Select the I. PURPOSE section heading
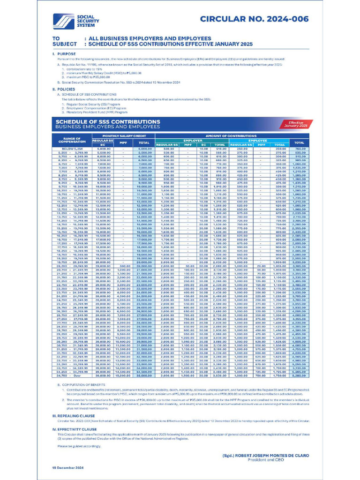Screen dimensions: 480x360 click(x=61, y=54)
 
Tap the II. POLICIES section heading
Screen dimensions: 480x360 click(x=61, y=89)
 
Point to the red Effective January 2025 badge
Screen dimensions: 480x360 click(x=295, y=124)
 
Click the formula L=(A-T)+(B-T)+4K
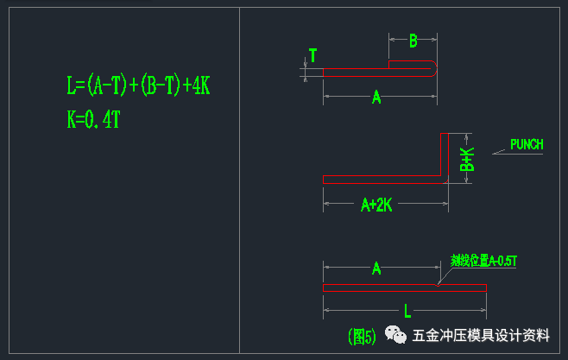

= = = = =

Reproduce every line of the data above, including the requests, and offset each coordinate in the answers by adding 60 to it. Omit the pictures from your answer.

Select the I. PURPOSE section heading
Screen dimensions: 480x360 click(x=121, y=114)
 
Tap the II. POLICIES section heading
Screen dimensions: 480x360 click(x=121, y=149)
 
Point to the red Effective January 2025 badge
Screen dimensions: 480x360 click(x=355, y=184)
 
Click the formula L=(A-T)+(B-T)+4K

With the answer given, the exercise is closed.